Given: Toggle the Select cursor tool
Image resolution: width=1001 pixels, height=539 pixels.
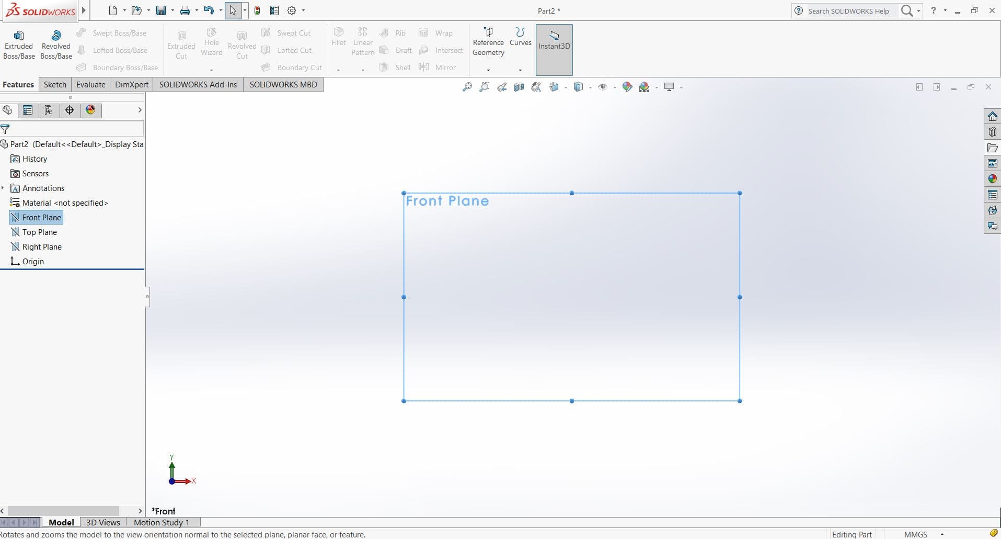Looking at the screenshot, I should click(233, 10).
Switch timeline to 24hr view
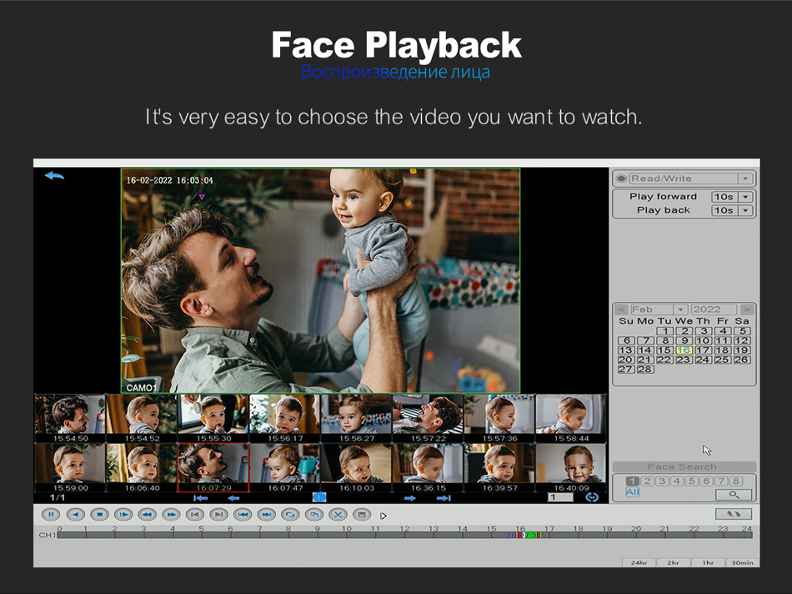Image resolution: width=792 pixels, height=594 pixels. tap(639, 563)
::::
Turn every line of the entries above into a Markdown table with the columns Row and Text, numbering each line and skipping blank ones. Leave the pictures out.

| Row | Text |
|---|---|
| 1 | Given: Toggle the Select cursor tool |
| 2 | Image resolution: width=1001 pixels, height=539 pixels. |
| 3 | Looking at the screenshot, I should click(233, 10). |
| 4 | Switch timeline to 24hr view |
| 5 | Image resolution: width=792 pixels, height=594 pixels. tap(639, 563) |